:: Required task ::
Rewrite the lines between the one holding "How do I perform: Click trash" and the one holding "Action: [784, 353]", inclusive, replacing "purple" with "violet" and leaving everything else unchanged.

:: Record list ::
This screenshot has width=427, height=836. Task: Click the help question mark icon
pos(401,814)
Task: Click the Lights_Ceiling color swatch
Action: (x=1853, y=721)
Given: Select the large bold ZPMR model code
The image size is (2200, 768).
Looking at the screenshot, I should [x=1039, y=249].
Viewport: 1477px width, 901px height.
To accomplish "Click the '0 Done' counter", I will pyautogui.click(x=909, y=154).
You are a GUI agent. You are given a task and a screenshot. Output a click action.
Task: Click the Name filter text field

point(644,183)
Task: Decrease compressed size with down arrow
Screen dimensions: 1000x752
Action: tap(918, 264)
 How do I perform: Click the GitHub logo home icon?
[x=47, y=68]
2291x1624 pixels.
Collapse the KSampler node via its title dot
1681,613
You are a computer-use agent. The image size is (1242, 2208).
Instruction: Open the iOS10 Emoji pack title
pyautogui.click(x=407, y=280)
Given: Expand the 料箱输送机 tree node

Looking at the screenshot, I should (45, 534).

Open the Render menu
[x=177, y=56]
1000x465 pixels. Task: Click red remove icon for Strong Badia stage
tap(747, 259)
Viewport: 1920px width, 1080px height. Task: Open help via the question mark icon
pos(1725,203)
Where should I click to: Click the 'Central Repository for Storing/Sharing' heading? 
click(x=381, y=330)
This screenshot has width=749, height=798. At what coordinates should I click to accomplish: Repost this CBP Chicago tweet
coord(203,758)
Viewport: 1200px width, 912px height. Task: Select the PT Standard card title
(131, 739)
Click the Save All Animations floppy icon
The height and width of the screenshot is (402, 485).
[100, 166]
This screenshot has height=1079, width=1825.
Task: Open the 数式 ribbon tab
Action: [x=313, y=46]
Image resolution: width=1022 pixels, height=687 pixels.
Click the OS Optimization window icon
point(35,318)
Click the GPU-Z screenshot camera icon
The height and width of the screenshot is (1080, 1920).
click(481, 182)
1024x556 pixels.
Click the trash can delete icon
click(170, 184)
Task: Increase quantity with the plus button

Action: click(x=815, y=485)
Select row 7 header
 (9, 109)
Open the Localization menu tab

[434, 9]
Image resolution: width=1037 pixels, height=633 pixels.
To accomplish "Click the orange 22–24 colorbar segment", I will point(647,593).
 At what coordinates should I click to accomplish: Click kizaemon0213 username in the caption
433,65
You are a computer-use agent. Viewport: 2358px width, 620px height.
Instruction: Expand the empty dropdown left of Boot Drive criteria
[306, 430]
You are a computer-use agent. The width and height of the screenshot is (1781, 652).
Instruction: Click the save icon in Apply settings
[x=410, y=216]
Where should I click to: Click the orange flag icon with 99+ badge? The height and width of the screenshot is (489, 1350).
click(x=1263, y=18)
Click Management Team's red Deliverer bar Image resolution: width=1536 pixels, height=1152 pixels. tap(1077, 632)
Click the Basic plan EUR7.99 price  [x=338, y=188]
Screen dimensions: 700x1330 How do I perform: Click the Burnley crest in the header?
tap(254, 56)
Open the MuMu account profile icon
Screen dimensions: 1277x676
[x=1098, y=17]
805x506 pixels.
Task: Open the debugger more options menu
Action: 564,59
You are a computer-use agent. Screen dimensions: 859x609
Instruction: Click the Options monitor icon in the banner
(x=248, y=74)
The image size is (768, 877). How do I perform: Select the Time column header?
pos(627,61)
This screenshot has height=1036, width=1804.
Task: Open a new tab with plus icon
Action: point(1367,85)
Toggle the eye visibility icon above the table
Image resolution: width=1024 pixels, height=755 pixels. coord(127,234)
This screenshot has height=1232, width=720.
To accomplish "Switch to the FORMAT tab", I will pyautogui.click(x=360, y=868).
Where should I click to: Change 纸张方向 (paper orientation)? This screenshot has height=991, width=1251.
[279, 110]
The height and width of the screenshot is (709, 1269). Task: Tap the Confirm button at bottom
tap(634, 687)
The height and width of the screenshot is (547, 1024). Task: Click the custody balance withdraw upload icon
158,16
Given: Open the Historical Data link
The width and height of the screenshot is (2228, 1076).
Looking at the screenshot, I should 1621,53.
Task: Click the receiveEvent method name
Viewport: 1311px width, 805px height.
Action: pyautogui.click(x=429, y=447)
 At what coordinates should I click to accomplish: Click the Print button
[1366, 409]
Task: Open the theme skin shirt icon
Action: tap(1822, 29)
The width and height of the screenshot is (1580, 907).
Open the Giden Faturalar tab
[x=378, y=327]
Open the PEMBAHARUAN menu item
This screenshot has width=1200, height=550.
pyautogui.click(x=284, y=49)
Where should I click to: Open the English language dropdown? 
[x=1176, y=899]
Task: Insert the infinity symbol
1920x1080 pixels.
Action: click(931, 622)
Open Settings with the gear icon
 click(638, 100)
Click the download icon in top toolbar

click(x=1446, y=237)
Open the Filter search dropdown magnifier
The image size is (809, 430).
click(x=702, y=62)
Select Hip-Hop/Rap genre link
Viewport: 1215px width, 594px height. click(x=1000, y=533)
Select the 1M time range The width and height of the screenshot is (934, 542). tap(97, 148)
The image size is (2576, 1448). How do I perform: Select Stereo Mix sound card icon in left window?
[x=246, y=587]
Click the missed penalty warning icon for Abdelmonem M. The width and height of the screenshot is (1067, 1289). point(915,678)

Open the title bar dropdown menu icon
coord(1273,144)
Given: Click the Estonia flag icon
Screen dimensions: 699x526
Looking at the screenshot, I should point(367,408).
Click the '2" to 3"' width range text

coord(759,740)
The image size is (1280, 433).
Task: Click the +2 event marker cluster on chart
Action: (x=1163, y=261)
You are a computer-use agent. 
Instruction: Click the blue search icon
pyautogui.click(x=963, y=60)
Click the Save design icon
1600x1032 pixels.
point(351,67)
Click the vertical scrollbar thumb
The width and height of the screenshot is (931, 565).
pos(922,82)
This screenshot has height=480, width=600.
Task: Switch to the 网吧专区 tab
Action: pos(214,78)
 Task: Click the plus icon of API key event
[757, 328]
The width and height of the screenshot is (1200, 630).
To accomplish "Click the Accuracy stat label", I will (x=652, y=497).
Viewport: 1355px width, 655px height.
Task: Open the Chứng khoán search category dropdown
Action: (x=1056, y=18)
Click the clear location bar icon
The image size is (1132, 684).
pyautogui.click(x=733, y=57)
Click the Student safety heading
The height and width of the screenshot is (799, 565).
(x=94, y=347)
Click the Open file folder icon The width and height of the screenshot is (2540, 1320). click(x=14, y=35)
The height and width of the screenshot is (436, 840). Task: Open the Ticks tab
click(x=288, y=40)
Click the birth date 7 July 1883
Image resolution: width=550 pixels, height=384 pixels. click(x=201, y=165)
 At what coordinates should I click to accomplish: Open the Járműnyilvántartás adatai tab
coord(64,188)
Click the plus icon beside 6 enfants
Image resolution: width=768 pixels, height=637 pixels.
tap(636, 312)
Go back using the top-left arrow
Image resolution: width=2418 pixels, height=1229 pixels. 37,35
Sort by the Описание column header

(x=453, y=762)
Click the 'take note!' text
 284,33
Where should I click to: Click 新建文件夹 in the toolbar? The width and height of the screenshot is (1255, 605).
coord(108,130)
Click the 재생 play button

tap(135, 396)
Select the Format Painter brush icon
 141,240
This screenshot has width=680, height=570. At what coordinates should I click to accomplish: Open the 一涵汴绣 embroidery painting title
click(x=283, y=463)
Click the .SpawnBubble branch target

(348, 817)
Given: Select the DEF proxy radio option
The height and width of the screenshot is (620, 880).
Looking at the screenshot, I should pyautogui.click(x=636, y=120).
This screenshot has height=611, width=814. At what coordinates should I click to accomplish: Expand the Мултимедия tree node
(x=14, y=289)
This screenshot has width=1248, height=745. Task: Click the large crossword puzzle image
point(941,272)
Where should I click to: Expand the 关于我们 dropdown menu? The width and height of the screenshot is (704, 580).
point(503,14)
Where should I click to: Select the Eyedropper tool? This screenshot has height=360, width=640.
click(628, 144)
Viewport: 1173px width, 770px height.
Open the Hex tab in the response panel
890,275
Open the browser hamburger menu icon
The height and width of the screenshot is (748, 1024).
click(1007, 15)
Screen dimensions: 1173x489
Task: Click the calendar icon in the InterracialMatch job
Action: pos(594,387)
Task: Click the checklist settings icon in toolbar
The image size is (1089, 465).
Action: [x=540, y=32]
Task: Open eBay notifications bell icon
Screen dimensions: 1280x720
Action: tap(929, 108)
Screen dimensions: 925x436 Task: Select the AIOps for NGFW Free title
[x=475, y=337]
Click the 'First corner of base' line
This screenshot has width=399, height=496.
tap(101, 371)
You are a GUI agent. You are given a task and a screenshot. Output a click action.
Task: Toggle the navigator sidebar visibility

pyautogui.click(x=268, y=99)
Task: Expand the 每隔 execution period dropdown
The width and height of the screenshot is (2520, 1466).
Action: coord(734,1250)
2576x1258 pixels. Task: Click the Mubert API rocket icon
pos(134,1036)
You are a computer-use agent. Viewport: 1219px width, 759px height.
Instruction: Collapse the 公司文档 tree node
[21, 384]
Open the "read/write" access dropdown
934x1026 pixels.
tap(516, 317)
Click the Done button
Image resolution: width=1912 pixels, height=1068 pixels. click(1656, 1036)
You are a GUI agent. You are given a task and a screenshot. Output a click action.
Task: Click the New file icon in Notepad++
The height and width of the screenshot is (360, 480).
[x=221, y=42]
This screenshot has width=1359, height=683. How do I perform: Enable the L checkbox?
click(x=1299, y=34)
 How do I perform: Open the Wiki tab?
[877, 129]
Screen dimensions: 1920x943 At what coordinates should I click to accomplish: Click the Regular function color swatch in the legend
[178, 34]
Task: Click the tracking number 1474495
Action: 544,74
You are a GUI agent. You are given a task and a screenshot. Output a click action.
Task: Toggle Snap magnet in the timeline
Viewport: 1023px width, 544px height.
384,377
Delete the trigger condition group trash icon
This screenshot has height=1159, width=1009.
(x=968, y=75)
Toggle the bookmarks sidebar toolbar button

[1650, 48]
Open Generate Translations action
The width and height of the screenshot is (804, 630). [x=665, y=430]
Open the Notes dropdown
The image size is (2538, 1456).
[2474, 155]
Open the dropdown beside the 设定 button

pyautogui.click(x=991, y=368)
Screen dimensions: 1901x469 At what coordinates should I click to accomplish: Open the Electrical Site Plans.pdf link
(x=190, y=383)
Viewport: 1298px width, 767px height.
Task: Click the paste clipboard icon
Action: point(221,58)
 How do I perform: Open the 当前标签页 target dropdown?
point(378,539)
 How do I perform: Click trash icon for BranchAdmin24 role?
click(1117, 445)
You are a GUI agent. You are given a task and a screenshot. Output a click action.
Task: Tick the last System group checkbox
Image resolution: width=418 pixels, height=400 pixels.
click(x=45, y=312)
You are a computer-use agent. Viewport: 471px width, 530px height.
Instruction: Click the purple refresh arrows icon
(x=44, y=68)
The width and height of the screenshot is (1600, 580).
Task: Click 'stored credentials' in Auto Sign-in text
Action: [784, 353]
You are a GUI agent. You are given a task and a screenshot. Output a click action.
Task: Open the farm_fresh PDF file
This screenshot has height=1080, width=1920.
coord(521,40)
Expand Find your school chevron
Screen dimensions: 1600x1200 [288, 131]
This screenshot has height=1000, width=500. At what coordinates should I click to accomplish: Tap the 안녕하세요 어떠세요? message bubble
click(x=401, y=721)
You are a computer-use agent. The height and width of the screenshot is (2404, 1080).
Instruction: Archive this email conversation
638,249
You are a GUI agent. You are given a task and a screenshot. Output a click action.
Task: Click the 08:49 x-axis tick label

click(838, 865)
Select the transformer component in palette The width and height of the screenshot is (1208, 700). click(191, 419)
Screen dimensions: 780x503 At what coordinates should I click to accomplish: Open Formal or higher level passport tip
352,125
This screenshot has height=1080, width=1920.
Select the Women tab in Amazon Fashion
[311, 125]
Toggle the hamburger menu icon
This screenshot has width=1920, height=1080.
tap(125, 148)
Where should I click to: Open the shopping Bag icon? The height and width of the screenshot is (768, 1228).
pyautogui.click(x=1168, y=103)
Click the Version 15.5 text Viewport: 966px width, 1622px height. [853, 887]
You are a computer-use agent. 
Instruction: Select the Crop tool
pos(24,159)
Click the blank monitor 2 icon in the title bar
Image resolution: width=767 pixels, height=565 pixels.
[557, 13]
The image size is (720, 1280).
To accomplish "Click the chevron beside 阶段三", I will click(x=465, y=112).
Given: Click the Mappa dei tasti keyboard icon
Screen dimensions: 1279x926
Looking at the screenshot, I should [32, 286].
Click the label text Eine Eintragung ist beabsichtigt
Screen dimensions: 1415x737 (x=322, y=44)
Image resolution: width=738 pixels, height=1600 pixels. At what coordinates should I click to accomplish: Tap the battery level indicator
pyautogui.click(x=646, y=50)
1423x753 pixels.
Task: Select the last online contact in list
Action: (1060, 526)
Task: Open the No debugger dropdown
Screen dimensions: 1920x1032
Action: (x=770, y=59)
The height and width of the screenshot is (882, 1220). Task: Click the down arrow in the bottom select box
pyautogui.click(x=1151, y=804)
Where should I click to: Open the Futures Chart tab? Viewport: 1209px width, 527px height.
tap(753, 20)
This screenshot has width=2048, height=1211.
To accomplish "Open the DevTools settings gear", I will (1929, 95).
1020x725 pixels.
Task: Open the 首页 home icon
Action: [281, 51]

:: Task solution ::
 How do I perform: Click trash icon for BranchAdmin24 role?
click(1117, 445)
You are a GUI agent. You are given a task and a screenshot. Output a click action.
Task: Tick the last System group checkbox
Image resolution: width=418 pixels, height=400 pixels.
click(x=45, y=312)
You are a computer-use agent. Viewport: 471px width, 530px height.
Instruction: Click the violet refresh arrows icon
(x=44, y=68)
The width and height of the screenshot is (1600, 580).
Task: Click 'stored credentials' in Auto Sign-in text
Action: [784, 353]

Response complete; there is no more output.